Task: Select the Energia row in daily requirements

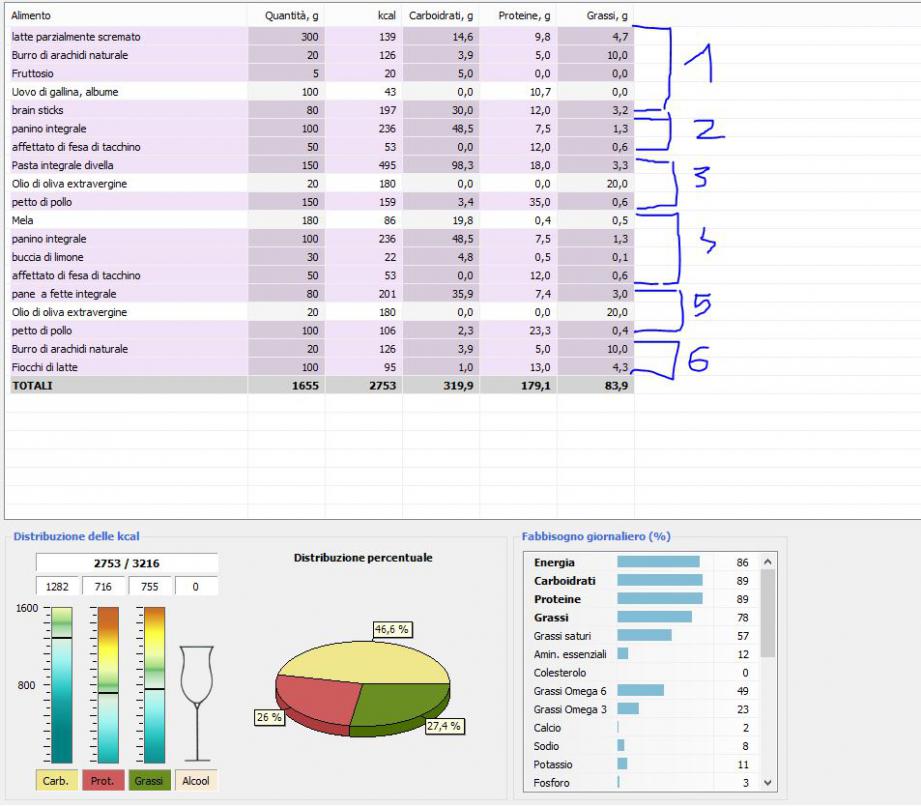Action: (554, 563)
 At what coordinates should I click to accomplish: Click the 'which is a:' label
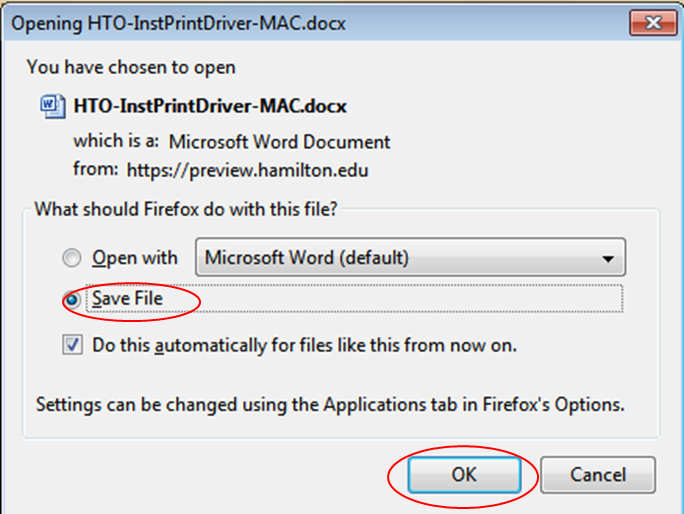pos(116,141)
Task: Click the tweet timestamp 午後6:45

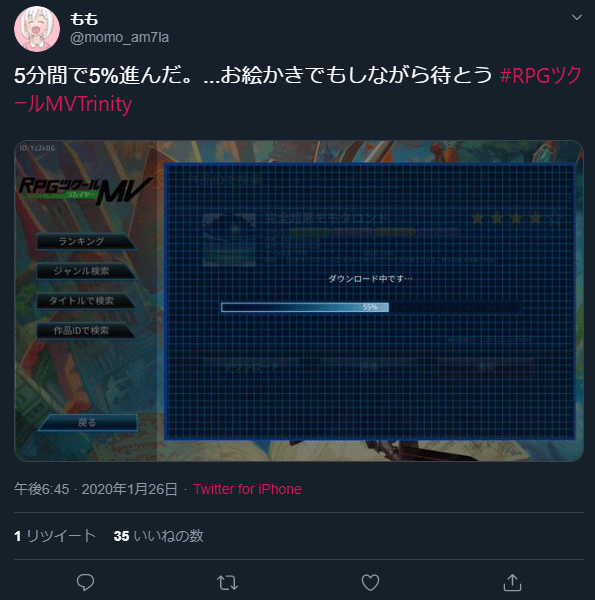Action: pyautogui.click(x=42, y=489)
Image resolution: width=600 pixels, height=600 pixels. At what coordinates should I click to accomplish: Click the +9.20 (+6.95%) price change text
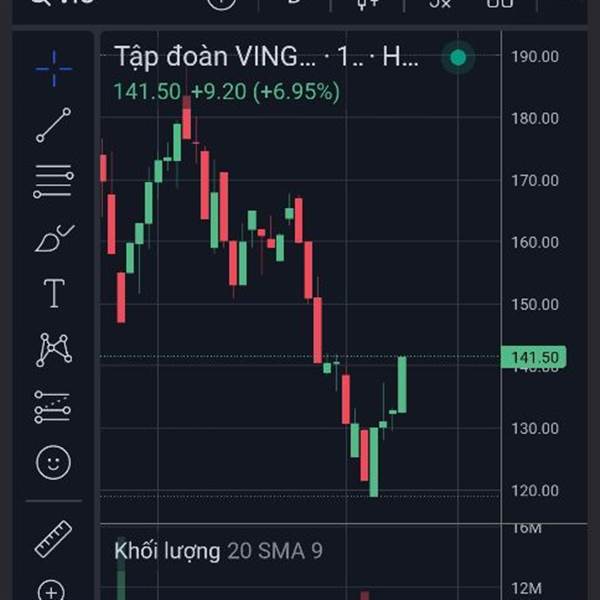265,92
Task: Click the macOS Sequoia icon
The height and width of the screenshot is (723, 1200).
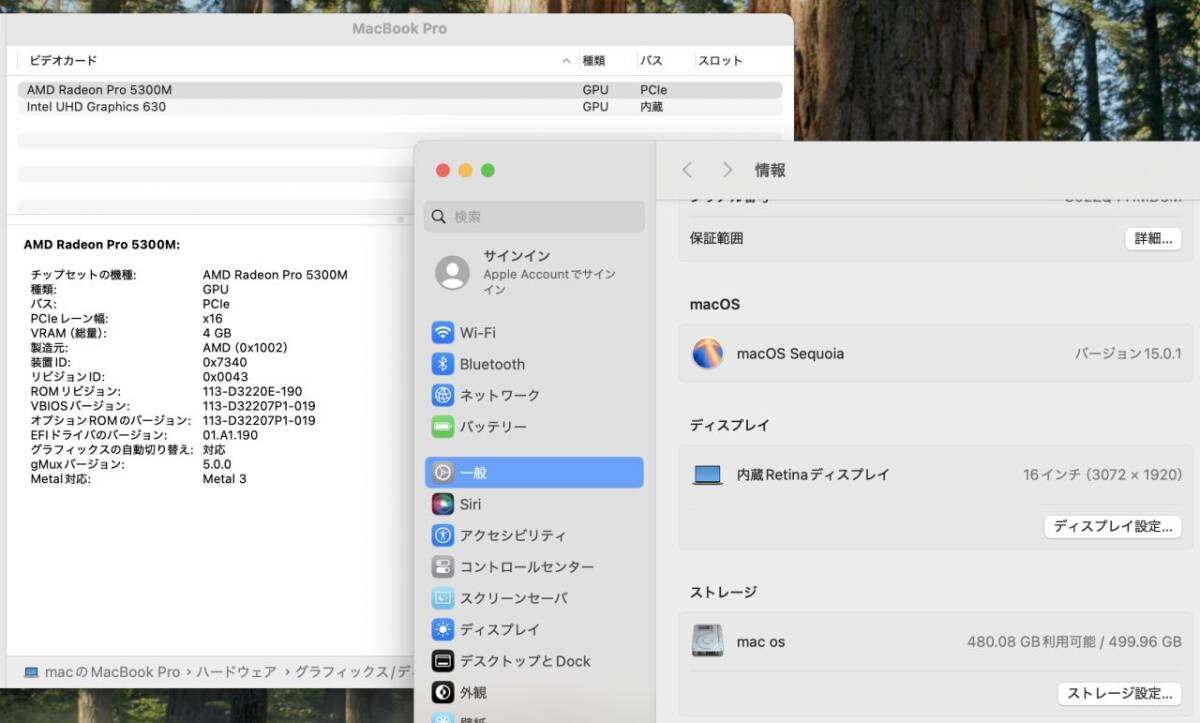Action: [x=707, y=353]

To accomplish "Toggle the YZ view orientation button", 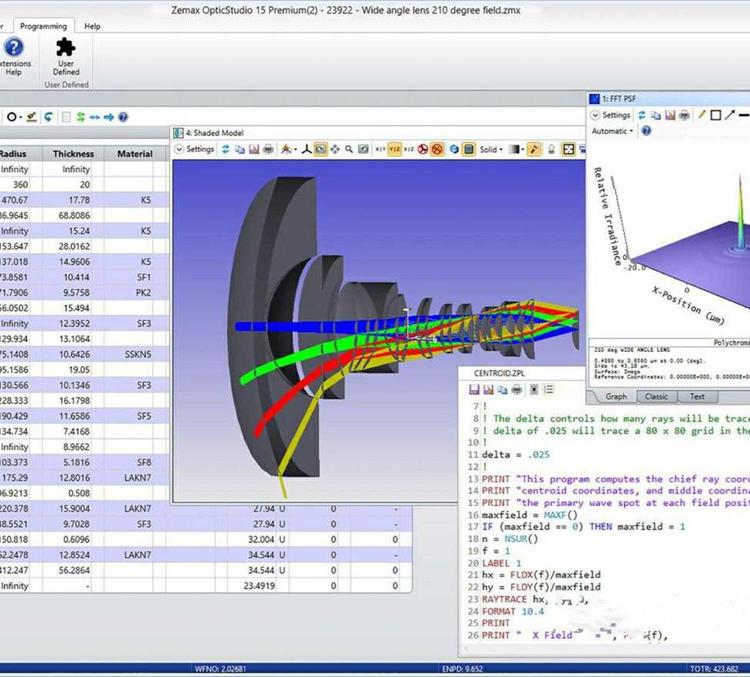I will point(395,149).
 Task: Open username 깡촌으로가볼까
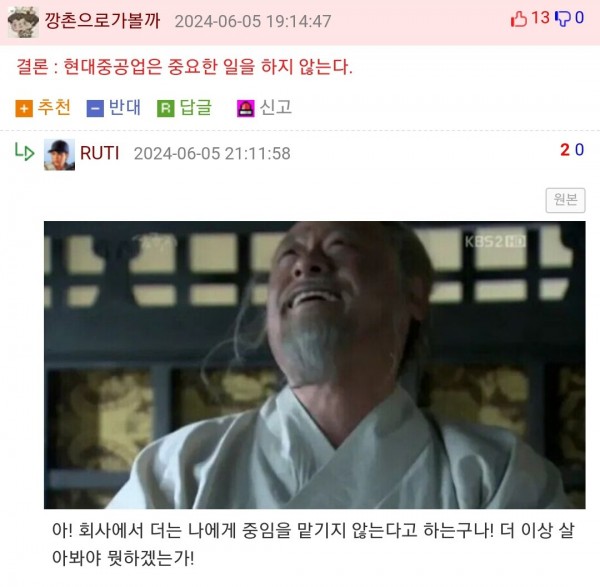tap(102, 20)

★ ★ ★

Your task is to reproduce exactly the lines from the start of the data above through the line containing "Task: Click the macOS Sequoia icon", leaving every picture out.

[OUTPUT FOR THIS TASK]
Task: Select the Energia row in daily requirements

Action: (554, 563)
 At what coordinates should I click to accomplish: Click the 'which is a:' label
pos(116,141)
Task: Click the tweet timestamp 午後6:45

Action: pyautogui.click(x=42, y=489)
Image resolution: width=600 pixels, height=600 pixels. At what coordinates should I click to accomplish: Click the +9.20 (+6.95%) price change text
265,92
Task: Click the macOS Sequoia icon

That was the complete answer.